コメディ・ライト小説 ※倉庫ログ
- Re: 臆病な人たちの幸福論【参照2200突破感謝祭更新!!】 ( No.214 )
- 日時: 2013/01/21 19:38
- 名前: 火矢 八重 ◆USIWdhRmqk (ID: l6pfUsAS)
- 参照: http://www.kakiko.info/bbs2/index.cgi?mode
ひぐらしが、鳴く。
蒸し暑い早朝。田舎とはいえアスファルトで整備されている道を、俺はただひたすら歩く。
今日、早く起きて早く登校したのは、あまり意味はない。ただ、目が覚めた後、テレビを見たりゆっくり食事したりする時間に割かなかっただけで、いうならば気まぐれだ。だから、今日一日を特別な日にしようとか、そんなことは思わなかった。何時もどおりの日常が始まるのだと思った。
……思った、のに。
「何時もより早く登校したら、校門の前にパトカーがあった」「誰に話しているの? 三也沢君」
「……さあ、何かいいたかった気分なんだよ」
俺が返すと、「何ソレ」と杉原に怪訝な顔をされた。……まあ、当たり前といえば当たり前なのかもしれない。
学校に来てみると、パトカーが三台ほど止まっていて、そこに突っ立ってたダメナコに聞いてみると、どうやら一年生の女子が行方不明になっていたのだ。
「行方不明……神隠しかなあ。時期も夏だし」なんてことを杉原が呟いた。思わず俺は、うぐ、という奇妙な音を出してしまう。
「うんな非科学的なことあるかい!」
「……つい最近まで、非科学的なことありまくったのに?」
俺がツッコミを入れると、杉原は更にツッコミを入れた。俺は言葉を詰まらせる。
……確かにそうだ。フウが生霊のままこの学校をさ迷ったとか、何故か俺だけその姿が見えたとか、半世紀以上仮死状態だったとかそして生き返ったとか。
——最近、常識が通用しない日常を送っているような気がする。
……ここ数年で、自分の頭の中にある常識やらルールやら理屈は、あまりにもちっぽけであるということを、とことん理解させられた。嫌というほど。これでもかというほど。
だから、杉原がいった「神隠し」がない、なんていいきれない。
だが。
「確かに世の中は不思議なことだらけだろうけど、だからといってそんなことが毎日あってたまるかっ」
俺の言葉に、ポカン、とする杉原は、その後神妙な表情でうなずいた。
「……まあ、それもそうだね」
「だろっ」
第一、行方不明者がうちの学校の生徒とはいえ、俺は名前も顔も知らない相手だ。関係ないといえば冷たいだろうが、友達でもない俺らが心配しても邪魔になるだけである。俺たちが出来ることは、無事見つかることを祈ること、見つかるまで何時もどおりに過ごすことを務めることだ。
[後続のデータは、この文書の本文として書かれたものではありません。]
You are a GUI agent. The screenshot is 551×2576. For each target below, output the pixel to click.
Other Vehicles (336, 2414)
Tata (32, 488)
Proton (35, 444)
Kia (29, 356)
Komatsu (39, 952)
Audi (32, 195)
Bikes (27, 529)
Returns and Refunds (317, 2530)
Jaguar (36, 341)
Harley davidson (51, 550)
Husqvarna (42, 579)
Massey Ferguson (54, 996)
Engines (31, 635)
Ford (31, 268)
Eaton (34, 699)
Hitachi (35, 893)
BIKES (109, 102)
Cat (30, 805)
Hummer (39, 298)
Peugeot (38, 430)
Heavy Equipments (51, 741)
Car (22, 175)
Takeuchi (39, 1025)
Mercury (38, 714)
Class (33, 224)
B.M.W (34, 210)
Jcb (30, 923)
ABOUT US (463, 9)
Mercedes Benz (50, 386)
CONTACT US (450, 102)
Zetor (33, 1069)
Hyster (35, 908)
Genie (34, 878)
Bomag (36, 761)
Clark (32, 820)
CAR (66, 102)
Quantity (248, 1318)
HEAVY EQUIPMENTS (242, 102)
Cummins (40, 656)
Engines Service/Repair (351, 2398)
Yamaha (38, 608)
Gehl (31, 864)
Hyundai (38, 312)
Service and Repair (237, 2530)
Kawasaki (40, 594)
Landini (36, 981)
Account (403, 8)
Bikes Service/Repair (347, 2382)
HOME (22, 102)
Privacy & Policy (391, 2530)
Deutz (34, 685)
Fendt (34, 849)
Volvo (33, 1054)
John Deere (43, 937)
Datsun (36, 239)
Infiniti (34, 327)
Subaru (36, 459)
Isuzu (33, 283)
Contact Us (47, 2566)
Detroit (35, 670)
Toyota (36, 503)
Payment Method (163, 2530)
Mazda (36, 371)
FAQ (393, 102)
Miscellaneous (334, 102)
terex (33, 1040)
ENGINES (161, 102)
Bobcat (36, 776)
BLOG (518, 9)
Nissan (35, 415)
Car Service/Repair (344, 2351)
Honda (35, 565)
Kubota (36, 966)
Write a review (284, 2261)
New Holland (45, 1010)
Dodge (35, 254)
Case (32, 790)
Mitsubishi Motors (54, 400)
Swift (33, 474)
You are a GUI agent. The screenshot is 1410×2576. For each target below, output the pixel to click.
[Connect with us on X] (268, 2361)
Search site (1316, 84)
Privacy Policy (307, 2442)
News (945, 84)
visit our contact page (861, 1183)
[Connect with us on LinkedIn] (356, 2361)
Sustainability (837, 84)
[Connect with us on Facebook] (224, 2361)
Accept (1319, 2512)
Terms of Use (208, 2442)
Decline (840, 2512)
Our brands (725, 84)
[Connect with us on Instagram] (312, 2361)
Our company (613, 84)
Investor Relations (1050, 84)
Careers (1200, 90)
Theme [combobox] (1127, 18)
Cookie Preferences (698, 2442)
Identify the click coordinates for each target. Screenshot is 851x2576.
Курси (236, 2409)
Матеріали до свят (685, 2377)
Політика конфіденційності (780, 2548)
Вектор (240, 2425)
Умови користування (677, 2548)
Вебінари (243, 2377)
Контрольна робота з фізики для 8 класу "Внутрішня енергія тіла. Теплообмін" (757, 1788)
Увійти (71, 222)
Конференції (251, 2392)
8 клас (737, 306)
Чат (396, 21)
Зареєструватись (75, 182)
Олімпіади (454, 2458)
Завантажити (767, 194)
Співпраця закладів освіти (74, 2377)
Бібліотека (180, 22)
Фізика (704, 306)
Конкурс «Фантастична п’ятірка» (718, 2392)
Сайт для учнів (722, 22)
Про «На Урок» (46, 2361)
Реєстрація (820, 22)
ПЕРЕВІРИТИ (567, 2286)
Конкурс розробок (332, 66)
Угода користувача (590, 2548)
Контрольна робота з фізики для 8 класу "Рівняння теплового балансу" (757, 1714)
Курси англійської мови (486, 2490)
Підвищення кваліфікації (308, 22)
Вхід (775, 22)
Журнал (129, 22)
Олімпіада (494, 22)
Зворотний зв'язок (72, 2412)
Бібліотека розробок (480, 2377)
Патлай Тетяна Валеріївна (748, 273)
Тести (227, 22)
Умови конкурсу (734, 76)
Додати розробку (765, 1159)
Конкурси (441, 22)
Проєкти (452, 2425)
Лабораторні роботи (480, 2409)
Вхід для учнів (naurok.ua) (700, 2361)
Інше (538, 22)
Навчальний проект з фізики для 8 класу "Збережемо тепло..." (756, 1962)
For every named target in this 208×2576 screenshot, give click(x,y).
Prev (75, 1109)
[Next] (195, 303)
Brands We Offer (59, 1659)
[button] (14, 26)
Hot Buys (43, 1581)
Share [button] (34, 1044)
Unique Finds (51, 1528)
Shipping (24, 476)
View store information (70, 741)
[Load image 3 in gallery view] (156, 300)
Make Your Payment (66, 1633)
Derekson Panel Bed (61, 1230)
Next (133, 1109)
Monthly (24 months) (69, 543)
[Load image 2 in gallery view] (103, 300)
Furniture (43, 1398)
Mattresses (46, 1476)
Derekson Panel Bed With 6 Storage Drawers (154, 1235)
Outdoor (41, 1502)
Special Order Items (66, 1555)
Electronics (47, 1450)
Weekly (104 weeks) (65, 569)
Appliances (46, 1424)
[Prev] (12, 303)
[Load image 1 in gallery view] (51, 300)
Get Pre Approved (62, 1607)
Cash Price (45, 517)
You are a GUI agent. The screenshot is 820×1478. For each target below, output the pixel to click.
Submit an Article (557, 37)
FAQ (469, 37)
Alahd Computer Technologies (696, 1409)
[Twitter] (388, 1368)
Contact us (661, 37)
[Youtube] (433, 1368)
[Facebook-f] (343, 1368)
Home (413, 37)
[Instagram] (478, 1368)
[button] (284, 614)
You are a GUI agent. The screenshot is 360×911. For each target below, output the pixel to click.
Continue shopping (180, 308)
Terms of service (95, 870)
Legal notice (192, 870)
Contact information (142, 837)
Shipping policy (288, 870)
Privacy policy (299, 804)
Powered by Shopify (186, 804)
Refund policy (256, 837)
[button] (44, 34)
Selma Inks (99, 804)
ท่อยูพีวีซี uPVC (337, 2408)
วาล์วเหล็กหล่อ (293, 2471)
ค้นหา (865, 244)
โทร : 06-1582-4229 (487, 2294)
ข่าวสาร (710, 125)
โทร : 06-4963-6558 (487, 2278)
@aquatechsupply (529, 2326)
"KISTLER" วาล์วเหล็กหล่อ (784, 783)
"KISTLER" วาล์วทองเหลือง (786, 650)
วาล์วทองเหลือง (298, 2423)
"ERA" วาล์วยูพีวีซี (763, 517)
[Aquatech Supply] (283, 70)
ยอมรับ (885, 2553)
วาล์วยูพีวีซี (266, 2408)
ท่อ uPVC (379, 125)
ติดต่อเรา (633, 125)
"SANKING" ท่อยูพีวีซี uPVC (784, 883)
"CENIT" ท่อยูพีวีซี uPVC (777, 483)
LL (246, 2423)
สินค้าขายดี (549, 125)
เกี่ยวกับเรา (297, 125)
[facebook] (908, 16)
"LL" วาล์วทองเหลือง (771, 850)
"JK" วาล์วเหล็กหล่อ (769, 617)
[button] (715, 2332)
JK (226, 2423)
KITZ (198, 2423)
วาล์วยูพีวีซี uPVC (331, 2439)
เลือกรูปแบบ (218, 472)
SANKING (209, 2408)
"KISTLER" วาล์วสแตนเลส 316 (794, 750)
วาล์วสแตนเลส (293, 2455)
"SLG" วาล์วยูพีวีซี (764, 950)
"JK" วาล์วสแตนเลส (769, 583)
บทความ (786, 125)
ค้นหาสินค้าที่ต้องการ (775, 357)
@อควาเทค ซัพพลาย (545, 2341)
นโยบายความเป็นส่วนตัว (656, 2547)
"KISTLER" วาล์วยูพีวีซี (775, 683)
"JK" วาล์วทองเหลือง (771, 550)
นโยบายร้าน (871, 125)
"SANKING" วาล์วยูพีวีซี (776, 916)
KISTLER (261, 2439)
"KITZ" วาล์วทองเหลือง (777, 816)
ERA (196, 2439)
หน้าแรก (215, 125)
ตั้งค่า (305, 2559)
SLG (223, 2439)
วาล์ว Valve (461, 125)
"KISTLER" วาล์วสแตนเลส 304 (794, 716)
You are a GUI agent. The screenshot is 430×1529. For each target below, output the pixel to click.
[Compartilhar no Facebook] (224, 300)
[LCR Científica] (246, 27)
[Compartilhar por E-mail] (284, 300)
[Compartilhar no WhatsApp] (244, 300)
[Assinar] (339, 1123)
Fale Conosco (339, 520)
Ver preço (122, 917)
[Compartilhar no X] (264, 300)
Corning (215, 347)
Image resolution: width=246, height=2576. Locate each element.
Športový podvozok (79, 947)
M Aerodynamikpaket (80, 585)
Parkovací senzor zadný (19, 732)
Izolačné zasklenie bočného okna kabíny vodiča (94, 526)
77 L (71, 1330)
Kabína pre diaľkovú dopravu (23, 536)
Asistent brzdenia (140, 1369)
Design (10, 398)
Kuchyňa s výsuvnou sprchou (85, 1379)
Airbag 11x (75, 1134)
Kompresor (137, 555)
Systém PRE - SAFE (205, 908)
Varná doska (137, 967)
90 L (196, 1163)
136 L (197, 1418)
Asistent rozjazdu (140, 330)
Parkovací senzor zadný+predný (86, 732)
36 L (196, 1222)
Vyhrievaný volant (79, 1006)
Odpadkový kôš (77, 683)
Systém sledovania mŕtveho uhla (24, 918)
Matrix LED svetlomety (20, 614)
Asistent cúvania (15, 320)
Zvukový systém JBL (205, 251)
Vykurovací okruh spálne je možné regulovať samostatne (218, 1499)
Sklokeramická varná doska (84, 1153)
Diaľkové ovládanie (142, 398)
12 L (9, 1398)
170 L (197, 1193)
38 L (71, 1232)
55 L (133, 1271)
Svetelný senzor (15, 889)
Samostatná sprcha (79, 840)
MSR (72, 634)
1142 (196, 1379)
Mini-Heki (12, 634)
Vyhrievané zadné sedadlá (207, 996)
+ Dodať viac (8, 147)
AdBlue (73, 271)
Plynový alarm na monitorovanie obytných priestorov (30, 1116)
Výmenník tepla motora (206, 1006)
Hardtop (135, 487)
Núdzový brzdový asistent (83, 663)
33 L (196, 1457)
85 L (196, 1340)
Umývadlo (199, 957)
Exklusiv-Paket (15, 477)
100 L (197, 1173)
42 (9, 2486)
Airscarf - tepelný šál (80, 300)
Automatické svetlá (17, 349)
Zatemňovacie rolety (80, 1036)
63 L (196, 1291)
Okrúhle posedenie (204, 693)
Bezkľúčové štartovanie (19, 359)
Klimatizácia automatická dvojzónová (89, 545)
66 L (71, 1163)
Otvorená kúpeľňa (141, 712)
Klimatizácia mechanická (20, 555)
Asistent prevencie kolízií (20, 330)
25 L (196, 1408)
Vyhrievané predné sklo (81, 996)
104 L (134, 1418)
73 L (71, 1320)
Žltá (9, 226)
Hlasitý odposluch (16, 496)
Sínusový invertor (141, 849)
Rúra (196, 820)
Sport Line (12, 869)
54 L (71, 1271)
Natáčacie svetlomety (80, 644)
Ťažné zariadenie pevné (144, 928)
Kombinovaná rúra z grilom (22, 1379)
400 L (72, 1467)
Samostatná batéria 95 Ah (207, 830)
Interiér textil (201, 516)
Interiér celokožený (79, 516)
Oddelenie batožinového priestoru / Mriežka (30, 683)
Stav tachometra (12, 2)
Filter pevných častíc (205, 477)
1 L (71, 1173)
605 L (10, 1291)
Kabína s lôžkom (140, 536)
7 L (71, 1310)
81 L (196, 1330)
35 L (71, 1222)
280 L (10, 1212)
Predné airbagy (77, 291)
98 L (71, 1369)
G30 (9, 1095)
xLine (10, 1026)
そうと決まれば、もう俺たちには職員室の前で突っ立っている必要はない。
「ほら、杉原行くぞ。ダメナコも何時までも突っ立ってないで……」
俺は言葉を続けるのを止めた。
何故なら、俺は見て驚いたのだ。
ダメナコが、見たことのない程青ざめた顔色で居たことに。
「……ダメナコ?」
「……ひょっとしたら、私のせいかも知れない……」
ボソボソと、呟くダメナコ。
その声は本当にか弱く震えて、頼りないほどに消えてしまいそうな声だった。
両手で身体を抱いて、必死に強く保とうとしたが、だんだんと身体は震え上がっていく。
一瞬、騒がしく、木霊していた廊下の空気が、静まったような気がした。
その中で、バタン、と倒れた音は、何処か不吉で、鈍くも良く通る音だった。